» TASK STATEMENT
Take the records below and set them down exactly, so that every line matches the original.
(EXTRACTED INFORMATION Opens)
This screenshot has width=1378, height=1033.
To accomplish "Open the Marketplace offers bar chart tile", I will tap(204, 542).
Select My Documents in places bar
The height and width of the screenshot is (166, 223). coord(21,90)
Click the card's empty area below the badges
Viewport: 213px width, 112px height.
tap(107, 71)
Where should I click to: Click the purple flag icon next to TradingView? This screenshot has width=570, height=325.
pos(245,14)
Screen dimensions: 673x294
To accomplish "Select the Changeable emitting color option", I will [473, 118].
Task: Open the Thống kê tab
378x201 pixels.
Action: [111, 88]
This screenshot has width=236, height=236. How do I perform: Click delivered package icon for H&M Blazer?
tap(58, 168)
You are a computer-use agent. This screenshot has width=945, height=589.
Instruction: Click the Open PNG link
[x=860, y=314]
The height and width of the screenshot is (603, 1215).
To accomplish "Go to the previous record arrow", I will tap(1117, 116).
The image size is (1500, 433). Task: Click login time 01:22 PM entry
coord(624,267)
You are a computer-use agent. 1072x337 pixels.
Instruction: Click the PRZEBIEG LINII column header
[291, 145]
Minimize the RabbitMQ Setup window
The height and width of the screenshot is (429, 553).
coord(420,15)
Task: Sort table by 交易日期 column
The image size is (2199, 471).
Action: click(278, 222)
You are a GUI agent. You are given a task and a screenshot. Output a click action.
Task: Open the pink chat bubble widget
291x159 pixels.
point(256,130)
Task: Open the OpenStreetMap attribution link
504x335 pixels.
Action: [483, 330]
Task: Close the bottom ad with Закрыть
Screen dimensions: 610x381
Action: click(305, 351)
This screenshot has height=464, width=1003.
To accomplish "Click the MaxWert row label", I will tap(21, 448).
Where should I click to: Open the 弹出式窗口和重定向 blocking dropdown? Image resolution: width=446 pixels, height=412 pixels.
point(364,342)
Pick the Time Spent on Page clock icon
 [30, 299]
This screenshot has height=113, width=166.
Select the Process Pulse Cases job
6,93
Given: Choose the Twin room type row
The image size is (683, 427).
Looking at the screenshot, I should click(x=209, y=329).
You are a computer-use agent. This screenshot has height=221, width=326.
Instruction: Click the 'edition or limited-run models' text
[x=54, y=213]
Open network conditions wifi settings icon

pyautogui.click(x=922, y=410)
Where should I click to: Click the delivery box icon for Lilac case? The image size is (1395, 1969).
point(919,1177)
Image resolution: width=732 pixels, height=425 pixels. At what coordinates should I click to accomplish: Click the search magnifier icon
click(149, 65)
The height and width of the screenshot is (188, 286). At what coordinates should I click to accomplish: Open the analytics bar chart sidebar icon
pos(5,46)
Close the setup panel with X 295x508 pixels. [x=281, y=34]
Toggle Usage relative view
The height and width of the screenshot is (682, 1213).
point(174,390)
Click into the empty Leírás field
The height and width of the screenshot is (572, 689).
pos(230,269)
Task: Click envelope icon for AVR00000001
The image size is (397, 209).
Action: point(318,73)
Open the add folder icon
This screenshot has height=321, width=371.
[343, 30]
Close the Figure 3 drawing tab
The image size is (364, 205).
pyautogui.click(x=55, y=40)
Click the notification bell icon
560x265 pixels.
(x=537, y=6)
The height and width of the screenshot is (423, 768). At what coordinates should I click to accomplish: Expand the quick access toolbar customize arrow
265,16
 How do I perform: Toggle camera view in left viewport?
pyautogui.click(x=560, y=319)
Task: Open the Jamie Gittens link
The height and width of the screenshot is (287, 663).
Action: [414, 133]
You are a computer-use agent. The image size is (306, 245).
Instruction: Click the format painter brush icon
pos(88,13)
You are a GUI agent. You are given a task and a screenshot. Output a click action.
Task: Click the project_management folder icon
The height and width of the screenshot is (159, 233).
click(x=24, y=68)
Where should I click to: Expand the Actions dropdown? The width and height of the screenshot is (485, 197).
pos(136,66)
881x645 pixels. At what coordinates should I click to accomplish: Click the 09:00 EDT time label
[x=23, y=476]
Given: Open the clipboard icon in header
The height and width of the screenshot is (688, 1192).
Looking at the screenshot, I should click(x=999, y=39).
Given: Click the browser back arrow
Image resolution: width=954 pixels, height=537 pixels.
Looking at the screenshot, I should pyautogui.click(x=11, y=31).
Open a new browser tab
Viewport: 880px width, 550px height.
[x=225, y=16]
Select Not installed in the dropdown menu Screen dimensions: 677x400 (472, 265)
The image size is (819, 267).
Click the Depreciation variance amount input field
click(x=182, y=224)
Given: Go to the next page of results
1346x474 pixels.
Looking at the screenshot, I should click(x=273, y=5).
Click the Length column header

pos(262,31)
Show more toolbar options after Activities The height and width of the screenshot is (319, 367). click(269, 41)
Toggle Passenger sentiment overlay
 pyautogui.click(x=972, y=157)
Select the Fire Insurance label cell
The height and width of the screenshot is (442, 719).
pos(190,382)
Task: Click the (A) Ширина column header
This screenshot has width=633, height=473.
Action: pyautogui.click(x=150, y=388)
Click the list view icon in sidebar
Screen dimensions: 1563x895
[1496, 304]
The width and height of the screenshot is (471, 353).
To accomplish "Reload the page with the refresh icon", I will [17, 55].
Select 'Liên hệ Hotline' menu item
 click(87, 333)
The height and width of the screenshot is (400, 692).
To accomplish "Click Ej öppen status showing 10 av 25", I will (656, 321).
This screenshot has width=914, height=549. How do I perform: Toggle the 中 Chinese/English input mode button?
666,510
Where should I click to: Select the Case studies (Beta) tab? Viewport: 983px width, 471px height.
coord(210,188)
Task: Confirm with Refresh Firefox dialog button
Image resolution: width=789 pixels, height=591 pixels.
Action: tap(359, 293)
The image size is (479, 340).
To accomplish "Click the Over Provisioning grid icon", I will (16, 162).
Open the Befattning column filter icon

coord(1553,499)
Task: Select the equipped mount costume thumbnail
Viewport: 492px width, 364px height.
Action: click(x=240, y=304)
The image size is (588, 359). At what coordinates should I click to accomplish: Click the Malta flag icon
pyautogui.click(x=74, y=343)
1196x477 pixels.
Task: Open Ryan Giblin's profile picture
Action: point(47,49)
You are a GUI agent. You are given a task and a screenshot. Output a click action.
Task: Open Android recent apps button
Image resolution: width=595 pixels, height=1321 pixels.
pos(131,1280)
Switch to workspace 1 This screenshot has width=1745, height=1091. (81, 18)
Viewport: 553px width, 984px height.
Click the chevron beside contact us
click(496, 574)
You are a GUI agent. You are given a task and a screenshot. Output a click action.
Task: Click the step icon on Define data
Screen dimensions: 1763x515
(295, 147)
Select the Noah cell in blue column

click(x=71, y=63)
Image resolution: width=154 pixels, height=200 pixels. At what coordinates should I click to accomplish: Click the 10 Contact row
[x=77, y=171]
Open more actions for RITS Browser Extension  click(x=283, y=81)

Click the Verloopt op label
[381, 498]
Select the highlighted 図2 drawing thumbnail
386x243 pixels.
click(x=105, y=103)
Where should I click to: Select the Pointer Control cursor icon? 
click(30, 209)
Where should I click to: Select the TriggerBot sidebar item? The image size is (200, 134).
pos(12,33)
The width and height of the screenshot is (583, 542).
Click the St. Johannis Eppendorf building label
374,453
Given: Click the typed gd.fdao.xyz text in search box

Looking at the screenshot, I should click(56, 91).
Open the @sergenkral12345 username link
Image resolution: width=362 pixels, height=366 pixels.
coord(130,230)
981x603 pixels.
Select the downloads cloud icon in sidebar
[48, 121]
(EXTRACTED INFORMATION Closes)
» RESPONSE BOX
This screenshot has width=1378, height=1033.
To accomplish "Open the Marketplace offers bar chart tile", I will tap(204, 542).
Select My Documents in places bar
The height and width of the screenshot is (166, 223). coord(21,90)
Click the card's empty area below the badges
Viewport: 213px width, 112px height.
tap(107, 71)
Where should I click to: Click the purple flag icon next to TradingView? This screenshot has width=570, height=325.
pos(245,14)
Screen dimensions: 673x294
To accomplish "Select the Changeable emitting color option", I will [473, 118].
Task: Open the Thống kê tab
378x201 pixels.
Action: [111, 88]
This screenshot has width=236, height=236. How do I perform: Click delivered package icon for H&M Blazer?
tap(58, 168)
You are a computer-use agent. This screenshot has width=945, height=589.
Instruction: Click the Open PNG link
[x=860, y=314]
The height and width of the screenshot is (603, 1215).
To accomplish "Go to the previous record arrow", I will tap(1117, 116).
The image size is (1500, 433). Task: Click login time 01:22 PM entry
coord(624,267)
You are a computer-use agent. 1072x337 pixels.
Instruction: Click the PRZEBIEG LINII column header
[291, 145]
Minimize the RabbitMQ Setup window
The height and width of the screenshot is (429, 553).
coord(420,15)
Task: Sort table by 交易日期 column
The image size is (2199, 471).
Action: click(278, 222)
You are a GUI agent. You are given a task and a screenshot. Output a click action.
Task: Open the pink chat bubble widget
291x159 pixels.
point(256,130)
Task: Open the OpenStreetMap attribution link
504x335 pixels.
Action: [483, 330]
Task: Close the bottom ad with Закрыть
Screen dimensions: 610x381
Action: click(305, 351)
This screenshot has height=464, width=1003.
To accomplish "Click the MaxWert row label", I will tap(21, 448).
Where should I click to: Open the 弹出式窗口和重定向 blocking dropdown? Image resolution: width=446 pixels, height=412 pixels.
point(364,342)
Pick the Time Spent on Page clock icon
 [30, 299]
This screenshot has height=113, width=166.
Select the Process Pulse Cases job
6,93
Given: Choose the Twin room type row
The image size is (683, 427).
Looking at the screenshot, I should click(x=209, y=329).
You are a computer-use agent. This screenshot has height=221, width=326.
Instruction: Click the 'edition or limited-run models' text
[x=54, y=213]
Open network conditions wifi settings icon

pyautogui.click(x=922, y=410)
Where should I click to: Click the delivery box icon for Lilac case? The image size is (1395, 1969).
point(919,1177)
Image resolution: width=732 pixels, height=425 pixels. At what coordinates should I click to accomplish: Click the search magnifier icon
click(149, 65)
The height and width of the screenshot is (188, 286). At what coordinates should I click to accomplish: Open the analytics bar chart sidebar icon
pos(5,46)
Close the setup panel with X 295x508 pixels. [x=281, y=34]
Toggle Usage relative view
The height and width of the screenshot is (682, 1213).
point(174,390)
Click into the empty Leírás field
The height and width of the screenshot is (572, 689).
pos(230,269)
Task: Click envelope icon for AVR00000001
The image size is (397, 209).
Action: point(318,73)
Open the add folder icon
This screenshot has height=321, width=371.
[343, 30]
Close the Figure 3 drawing tab
The image size is (364, 205).
pyautogui.click(x=55, y=40)
Click the notification bell icon
560x265 pixels.
(x=537, y=6)
The height and width of the screenshot is (423, 768). At what coordinates should I click to accomplish: Expand the quick access toolbar customize arrow
265,16
 How do I perform: Toggle camera view in left viewport?
pyautogui.click(x=560, y=319)
Task: Open the Jamie Gittens link
The height and width of the screenshot is (287, 663).
Action: [414, 133]
You are a computer-use agent. The image size is (306, 245).
Instruction: Click the format painter brush icon
pos(88,13)
You are a GUI agent. You are given a task and a screenshot. Output a click action.
Task: Click the project_management folder icon
The height and width of the screenshot is (159, 233).
click(x=24, y=68)
Where should I click to: Expand the Actions dropdown? The width and height of the screenshot is (485, 197).
pos(136,66)
881x645 pixels. At what coordinates should I click to accomplish: Click the 09:00 EDT time label
[x=23, y=476]
Given: Open the clipboard icon in header
The height and width of the screenshot is (688, 1192).
Looking at the screenshot, I should click(x=999, y=39).
Given: Click the browser back arrow
Image resolution: width=954 pixels, height=537 pixels.
Looking at the screenshot, I should pyautogui.click(x=11, y=31).
Open a new browser tab
Viewport: 880px width, 550px height.
[x=225, y=16]
Select Not installed in the dropdown menu Screen dimensions: 677x400 (472, 265)
The image size is (819, 267).
Click the Depreciation variance amount input field
click(x=182, y=224)
Given: Go to the next page of results
1346x474 pixels.
Looking at the screenshot, I should click(x=273, y=5).
Click the Length column header

pos(262,31)
Show more toolbar options after Activities The height and width of the screenshot is (319, 367). click(269, 41)
Toggle Passenger sentiment overlay
 pyautogui.click(x=972, y=157)
Select the Fire Insurance label cell
The height and width of the screenshot is (442, 719).
pos(190,382)
Task: Click the (A) Ширина column header
This screenshot has width=633, height=473.
Action: pyautogui.click(x=150, y=388)
Click the list view icon in sidebar
Screen dimensions: 1563x895
[1496, 304]
The width and height of the screenshot is (471, 353).
To accomplish "Reload the page with the refresh icon", I will [17, 55].
Select 'Liên hệ Hotline' menu item
 click(87, 333)
The height and width of the screenshot is (400, 692).
To accomplish "Click Ej öppen status showing 10 av 25", I will (656, 321).
This screenshot has width=914, height=549. How do I perform: Toggle the 中 Chinese/English input mode button?
666,510
Where should I click to: Select the Case studies (Beta) tab? Viewport: 983px width, 471px height.
coord(210,188)
Task: Confirm with Refresh Firefox dialog button
Image resolution: width=789 pixels, height=591 pixels.
Action: tap(359, 293)
The image size is (479, 340).
To accomplish "Click the Over Provisioning grid icon", I will (16, 162).
Open the Befattning column filter icon

coord(1553,499)
Task: Select the equipped mount costume thumbnail
Viewport: 492px width, 364px height.
Action: click(x=240, y=304)
The image size is (588, 359). At what coordinates should I click to accomplish: Click the Malta flag icon
pyautogui.click(x=74, y=343)
1196x477 pixels.
Task: Open Ryan Giblin's profile picture
Action: point(47,49)
You are a GUI agent. You are given a task and a screenshot. Output a click action.
Task: Open Android recent apps button
Image resolution: width=595 pixels, height=1321 pixels.
pos(131,1280)
Switch to workspace 1 This screenshot has width=1745, height=1091. (81, 18)
Viewport: 553px width, 984px height.
Click the chevron beside contact us
click(496, 574)
You are a GUI agent. You are given a task and a screenshot. Output a click action.
Task: Click the step icon on Define data
Screen dimensions: 1763x515
(295, 147)
Select the Noah cell in blue column

click(x=71, y=63)
Image resolution: width=154 pixels, height=200 pixels. At what coordinates should I click to accomplish: Click the 10 Contact row
[x=77, y=171]
Open more actions for RITS Browser Extension  click(x=283, y=81)

Click the Verloopt op label
[381, 498]
Select the highlighted 図2 drawing thumbnail
386x243 pixels.
click(x=105, y=103)
Where should I click to: Select the Pointer Control cursor icon? 
click(30, 209)
Where should I click to: Select the TriggerBot sidebar item? The image size is (200, 134).
pos(12,33)
The width and height of the screenshot is (583, 542).
Click the St. Johannis Eppendorf building label
374,453
Given: Click the typed gd.fdao.xyz text in search box

Looking at the screenshot, I should click(56, 91).
Open the @sergenkral12345 username link
Image resolution: width=362 pixels, height=366 pixels.
coord(130,230)
981x603 pixels.
Select the downloads cloud icon in sidebar
[48, 121]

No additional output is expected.